* **PROBLEM STATEMENT**: From the first line of the records through the line containing "august (432, 492)", retype every line exactly and nothing else.

* **DATASET EXCERPTS**:
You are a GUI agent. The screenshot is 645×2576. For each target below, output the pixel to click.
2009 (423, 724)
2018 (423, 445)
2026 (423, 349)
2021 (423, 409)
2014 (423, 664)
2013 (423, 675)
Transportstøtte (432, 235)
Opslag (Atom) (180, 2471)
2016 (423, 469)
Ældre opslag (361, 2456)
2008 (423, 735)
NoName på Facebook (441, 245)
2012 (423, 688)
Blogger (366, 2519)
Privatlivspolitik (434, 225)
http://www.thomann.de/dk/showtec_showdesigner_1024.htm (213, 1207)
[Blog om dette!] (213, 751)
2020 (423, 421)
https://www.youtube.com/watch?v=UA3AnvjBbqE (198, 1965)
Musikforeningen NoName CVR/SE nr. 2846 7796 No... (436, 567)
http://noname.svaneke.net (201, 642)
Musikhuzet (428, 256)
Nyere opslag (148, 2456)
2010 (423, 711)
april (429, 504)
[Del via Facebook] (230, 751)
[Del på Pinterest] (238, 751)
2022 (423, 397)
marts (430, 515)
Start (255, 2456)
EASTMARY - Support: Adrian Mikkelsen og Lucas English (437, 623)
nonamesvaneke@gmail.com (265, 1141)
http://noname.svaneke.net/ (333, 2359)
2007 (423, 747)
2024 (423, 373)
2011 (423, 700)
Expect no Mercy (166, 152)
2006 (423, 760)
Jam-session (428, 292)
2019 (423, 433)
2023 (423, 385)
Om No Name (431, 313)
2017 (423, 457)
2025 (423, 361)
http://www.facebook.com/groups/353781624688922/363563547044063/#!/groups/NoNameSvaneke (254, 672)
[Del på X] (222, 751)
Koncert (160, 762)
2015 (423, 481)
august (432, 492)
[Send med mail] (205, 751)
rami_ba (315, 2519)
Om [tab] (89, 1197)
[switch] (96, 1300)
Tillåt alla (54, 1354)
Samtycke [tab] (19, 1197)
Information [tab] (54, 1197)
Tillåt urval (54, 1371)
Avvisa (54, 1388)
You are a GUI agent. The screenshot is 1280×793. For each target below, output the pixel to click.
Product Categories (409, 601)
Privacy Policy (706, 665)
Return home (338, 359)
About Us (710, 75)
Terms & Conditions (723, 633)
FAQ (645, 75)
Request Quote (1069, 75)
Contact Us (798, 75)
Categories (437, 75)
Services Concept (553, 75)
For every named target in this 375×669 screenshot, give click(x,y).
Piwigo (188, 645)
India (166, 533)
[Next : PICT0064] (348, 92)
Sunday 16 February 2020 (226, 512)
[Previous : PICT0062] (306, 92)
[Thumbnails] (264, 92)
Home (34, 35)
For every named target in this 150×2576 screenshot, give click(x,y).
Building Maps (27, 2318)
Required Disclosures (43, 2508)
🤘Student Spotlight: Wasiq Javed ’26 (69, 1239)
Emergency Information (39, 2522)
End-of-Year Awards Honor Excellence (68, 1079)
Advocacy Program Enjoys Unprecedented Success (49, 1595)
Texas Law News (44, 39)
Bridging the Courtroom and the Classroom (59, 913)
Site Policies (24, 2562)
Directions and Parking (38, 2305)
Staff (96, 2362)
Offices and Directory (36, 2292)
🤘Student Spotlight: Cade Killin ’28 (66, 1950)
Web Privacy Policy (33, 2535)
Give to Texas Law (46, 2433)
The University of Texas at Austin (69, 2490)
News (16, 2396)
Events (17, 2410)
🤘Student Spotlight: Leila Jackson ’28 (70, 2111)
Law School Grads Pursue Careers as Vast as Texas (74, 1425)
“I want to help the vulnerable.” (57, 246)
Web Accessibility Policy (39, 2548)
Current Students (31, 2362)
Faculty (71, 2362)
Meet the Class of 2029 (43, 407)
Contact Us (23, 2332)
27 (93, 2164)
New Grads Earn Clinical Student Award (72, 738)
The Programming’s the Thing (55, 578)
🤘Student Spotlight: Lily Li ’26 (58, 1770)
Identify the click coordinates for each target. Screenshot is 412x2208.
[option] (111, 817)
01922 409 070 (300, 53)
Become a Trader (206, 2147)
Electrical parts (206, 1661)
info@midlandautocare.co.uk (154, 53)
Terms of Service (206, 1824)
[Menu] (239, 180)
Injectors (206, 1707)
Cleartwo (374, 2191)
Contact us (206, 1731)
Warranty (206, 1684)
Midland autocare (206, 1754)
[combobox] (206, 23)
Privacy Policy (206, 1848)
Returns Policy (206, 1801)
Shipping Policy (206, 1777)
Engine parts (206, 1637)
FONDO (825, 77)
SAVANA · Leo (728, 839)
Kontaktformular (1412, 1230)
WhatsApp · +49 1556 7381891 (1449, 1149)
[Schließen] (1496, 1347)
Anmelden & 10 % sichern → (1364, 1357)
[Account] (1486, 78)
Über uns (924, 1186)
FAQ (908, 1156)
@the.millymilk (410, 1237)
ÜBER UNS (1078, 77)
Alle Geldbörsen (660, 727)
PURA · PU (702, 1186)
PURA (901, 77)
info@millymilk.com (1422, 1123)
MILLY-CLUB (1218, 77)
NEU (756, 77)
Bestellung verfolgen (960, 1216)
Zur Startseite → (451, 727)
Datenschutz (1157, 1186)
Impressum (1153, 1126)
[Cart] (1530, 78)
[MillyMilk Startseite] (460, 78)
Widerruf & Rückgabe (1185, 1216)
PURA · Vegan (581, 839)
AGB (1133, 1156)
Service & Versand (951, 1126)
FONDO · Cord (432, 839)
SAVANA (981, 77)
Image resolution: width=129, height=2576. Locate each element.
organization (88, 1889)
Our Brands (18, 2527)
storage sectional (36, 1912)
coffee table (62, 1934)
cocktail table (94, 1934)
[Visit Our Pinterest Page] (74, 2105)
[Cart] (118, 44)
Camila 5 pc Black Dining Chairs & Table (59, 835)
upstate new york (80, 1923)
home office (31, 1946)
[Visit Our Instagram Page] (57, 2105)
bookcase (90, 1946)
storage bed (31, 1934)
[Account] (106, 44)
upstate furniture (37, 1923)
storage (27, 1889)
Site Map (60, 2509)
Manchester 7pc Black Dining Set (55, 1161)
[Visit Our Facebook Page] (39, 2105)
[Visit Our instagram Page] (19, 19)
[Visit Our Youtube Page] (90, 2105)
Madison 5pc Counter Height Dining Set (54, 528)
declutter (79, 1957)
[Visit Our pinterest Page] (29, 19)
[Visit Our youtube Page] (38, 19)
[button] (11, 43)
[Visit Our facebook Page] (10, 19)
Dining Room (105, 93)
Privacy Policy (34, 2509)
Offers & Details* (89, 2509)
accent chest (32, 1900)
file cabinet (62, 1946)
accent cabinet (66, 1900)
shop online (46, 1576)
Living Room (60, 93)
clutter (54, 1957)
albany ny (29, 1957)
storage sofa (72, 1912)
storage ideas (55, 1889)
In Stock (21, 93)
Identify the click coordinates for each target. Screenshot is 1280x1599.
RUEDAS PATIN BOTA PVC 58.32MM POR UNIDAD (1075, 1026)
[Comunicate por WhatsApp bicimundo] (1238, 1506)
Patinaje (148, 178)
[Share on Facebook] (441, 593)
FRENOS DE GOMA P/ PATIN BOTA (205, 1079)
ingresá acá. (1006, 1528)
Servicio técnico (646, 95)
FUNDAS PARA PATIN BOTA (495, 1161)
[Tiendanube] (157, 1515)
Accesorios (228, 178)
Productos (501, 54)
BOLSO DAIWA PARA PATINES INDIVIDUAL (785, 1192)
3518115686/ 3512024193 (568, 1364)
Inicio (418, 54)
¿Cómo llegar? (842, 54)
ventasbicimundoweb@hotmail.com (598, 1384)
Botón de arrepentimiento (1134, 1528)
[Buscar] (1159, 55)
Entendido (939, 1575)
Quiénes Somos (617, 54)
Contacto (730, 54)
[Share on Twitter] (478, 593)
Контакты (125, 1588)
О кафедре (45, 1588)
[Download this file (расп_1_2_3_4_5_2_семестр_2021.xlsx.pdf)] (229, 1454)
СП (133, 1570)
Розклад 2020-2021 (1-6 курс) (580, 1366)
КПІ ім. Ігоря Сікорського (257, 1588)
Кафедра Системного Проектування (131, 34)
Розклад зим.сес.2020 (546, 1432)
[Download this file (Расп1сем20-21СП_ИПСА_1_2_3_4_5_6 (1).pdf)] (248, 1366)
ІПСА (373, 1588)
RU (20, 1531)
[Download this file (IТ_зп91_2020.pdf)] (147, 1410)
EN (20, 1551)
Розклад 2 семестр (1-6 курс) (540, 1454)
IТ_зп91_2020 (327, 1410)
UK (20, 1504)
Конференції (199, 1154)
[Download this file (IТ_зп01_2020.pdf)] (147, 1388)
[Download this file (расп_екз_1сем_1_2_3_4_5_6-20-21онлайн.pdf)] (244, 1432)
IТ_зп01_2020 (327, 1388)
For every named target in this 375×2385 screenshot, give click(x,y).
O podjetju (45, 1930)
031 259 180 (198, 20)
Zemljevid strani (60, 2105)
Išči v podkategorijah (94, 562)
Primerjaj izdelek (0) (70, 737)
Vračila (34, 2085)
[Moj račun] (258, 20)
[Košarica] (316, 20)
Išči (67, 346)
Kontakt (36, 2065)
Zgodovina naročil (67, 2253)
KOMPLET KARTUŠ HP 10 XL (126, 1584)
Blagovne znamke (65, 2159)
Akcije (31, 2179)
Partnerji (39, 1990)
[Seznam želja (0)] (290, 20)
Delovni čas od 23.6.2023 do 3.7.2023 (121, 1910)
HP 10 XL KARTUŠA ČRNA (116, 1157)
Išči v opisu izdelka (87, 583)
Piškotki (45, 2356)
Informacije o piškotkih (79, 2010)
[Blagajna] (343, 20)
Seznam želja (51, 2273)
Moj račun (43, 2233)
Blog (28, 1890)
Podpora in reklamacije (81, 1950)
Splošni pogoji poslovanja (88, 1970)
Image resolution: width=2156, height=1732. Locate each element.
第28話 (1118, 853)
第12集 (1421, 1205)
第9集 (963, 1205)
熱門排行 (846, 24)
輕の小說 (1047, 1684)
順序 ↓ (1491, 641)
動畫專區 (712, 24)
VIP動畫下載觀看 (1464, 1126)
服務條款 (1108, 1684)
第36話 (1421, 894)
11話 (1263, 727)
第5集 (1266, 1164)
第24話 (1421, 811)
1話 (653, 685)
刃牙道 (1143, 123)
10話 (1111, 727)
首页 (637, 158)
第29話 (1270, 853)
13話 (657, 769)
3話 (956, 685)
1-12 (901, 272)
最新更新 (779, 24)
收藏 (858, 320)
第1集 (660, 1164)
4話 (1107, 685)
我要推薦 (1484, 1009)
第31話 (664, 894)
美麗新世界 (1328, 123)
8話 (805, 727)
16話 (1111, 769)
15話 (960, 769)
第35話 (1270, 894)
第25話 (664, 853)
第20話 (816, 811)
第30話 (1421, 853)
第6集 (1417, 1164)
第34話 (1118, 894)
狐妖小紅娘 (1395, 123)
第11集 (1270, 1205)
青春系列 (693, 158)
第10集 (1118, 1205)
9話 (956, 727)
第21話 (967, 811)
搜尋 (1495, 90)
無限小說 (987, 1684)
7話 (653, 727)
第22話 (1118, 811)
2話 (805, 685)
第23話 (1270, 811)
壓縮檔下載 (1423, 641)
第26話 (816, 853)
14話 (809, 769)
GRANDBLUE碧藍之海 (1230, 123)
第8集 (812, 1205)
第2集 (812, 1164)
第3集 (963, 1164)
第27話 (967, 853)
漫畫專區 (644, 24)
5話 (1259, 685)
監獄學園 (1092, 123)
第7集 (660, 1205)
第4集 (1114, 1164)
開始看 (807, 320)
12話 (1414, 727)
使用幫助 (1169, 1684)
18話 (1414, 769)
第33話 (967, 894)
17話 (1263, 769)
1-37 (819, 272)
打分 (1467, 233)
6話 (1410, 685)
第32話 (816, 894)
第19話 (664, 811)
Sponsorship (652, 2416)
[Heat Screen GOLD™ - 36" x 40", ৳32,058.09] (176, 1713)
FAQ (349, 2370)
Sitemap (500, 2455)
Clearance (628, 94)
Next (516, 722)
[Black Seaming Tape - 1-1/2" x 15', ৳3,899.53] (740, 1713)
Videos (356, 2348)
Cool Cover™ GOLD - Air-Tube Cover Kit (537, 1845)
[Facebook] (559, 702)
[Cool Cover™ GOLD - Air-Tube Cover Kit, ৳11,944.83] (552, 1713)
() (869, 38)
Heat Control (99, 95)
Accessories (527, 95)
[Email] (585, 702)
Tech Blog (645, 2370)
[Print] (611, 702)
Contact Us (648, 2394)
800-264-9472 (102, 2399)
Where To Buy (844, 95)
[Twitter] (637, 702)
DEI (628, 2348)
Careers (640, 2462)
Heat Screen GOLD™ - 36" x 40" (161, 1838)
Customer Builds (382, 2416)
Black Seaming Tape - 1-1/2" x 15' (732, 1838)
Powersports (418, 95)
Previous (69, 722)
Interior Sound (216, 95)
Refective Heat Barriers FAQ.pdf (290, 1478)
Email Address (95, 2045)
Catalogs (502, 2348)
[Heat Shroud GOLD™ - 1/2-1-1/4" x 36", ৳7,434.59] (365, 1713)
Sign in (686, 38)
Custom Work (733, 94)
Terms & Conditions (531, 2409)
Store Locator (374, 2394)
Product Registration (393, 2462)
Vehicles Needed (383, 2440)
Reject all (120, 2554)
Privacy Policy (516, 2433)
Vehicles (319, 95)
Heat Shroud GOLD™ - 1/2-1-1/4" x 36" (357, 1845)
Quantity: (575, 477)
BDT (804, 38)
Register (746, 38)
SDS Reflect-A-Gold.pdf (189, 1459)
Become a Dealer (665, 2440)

* **PROBLEM SOLUTION**:
You are a GUI agent. The screenshot is 645×2576. For each target below, output the pixel to click.
2009 (423, 724)
2018 (423, 445)
2026 (423, 349)
2021 (423, 409)
2014 (423, 664)
2013 (423, 675)
Transportstøtte (432, 235)
Opslag (Atom) (180, 2471)
2016 (423, 469)
Ældre opslag (361, 2456)
2008 (423, 735)
NoName på Facebook (441, 245)
2012 (423, 688)
Blogger (366, 2519)
Privatlivspolitik (434, 225)
http://www.thomann.de/dk/showtec_showdesigner_1024.htm (213, 1207)
[Blog om dette!] (213, 751)
2020 (423, 421)
https://www.youtube.com/watch?v=UA3AnvjBbqE (198, 1965)
Musikforeningen NoName CVR/SE nr. 2846 7796 No... (436, 567)
http://noname.svaneke.net (201, 642)
Musikhuzet (428, 256)
Nyere opslag (148, 2456)
2010 (423, 711)
april (429, 504)
[Del via Facebook] (230, 751)
[Del på Pinterest] (238, 751)
2022 (423, 397)
marts (430, 515)
Start (255, 2456)
EASTMARY - Support: Adrian Mikkelsen og Lucas English (437, 623)
nonamesvaneke@gmail.com (265, 1141)
http://noname.svaneke.net/ (333, 2359)
2007 (423, 747)
2024 (423, 373)
2011 (423, 700)
Expect no Mercy (166, 152)
2006 (423, 760)
Jam-session (428, 292)
2019 (423, 433)
2023 (423, 385)
Om No Name (431, 313)
2017 (423, 457)
2025 (423, 361)
http://www.facebook.com/groups/353781624688922/363563547044063/#!/groups/NoNameSvaneke (254, 672)
[Del på X] (222, 751)
Koncert (160, 762)
2015 (423, 481)
august (432, 492)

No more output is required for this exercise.